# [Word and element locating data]
======
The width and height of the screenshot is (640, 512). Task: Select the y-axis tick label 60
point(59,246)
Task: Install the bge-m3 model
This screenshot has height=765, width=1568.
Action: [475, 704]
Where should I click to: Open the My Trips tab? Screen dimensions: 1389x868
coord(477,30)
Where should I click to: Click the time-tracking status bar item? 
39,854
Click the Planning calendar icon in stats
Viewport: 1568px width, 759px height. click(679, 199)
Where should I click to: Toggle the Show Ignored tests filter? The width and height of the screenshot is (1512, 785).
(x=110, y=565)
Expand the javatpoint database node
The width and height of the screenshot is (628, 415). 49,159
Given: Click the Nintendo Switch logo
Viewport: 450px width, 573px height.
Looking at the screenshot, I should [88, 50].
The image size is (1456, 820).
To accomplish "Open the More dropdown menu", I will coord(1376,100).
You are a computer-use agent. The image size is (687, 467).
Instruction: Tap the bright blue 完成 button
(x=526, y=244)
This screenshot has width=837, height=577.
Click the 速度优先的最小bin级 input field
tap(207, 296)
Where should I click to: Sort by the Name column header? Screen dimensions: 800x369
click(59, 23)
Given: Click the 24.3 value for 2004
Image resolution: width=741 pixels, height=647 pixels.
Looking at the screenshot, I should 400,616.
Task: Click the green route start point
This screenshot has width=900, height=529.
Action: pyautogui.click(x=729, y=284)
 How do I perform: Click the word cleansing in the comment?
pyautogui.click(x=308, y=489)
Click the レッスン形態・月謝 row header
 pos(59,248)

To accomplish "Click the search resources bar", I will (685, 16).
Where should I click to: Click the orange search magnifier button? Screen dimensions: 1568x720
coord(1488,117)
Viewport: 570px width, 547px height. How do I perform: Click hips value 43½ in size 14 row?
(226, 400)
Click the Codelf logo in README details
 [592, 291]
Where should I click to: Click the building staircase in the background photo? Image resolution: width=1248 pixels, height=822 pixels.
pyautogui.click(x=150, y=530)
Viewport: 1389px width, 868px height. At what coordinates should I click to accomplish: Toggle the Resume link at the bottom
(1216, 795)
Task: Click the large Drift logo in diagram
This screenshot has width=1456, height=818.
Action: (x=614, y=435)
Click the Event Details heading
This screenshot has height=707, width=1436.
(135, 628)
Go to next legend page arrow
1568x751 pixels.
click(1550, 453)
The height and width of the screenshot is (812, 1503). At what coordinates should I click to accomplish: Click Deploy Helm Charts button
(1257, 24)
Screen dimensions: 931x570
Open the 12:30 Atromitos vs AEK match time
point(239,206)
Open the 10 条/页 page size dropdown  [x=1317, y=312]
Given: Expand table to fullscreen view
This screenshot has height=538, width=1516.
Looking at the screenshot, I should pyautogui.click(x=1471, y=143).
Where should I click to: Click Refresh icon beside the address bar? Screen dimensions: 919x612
======
# [What you will do]
Please print the lines of the records again exactly, starting with the line that contains "Task: Click the green route start point" and going on through the line that contains "click(1550, 453)".

# [Solution to this exercise]
Task: Click the green route start point
This screenshot has width=900, height=529.
Action: pyautogui.click(x=729, y=284)
 How do I perform: Click the word cleansing in the comment?
pyautogui.click(x=308, y=489)
Click the レッスン形態・月謝 row header
 pos(59,248)

To accomplish "Click the search resources bar", I will (685, 16).
Where should I click to: Click the orange search magnifier button? Screen dimensions: 1568x720
coord(1488,117)
Viewport: 570px width, 547px height. How do I perform: Click hips value 43½ in size 14 row?
(226, 400)
Click the Codelf logo in README details
 [592, 291]
Where should I click to: Click the building staircase in the background photo? Image resolution: width=1248 pixels, height=822 pixels.
pyautogui.click(x=150, y=530)
Viewport: 1389px width, 868px height. At what coordinates should I click to accomplish: Toggle the Resume link at the bottom
(1216, 795)
Task: Click the large Drift logo in diagram
This screenshot has width=1456, height=818.
Action: (x=614, y=435)
Click the Event Details heading
This screenshot has height=707, width=1436.
(135, 628)
Go to next legend page arrow
1568x751 pixels.
click(1550, 453)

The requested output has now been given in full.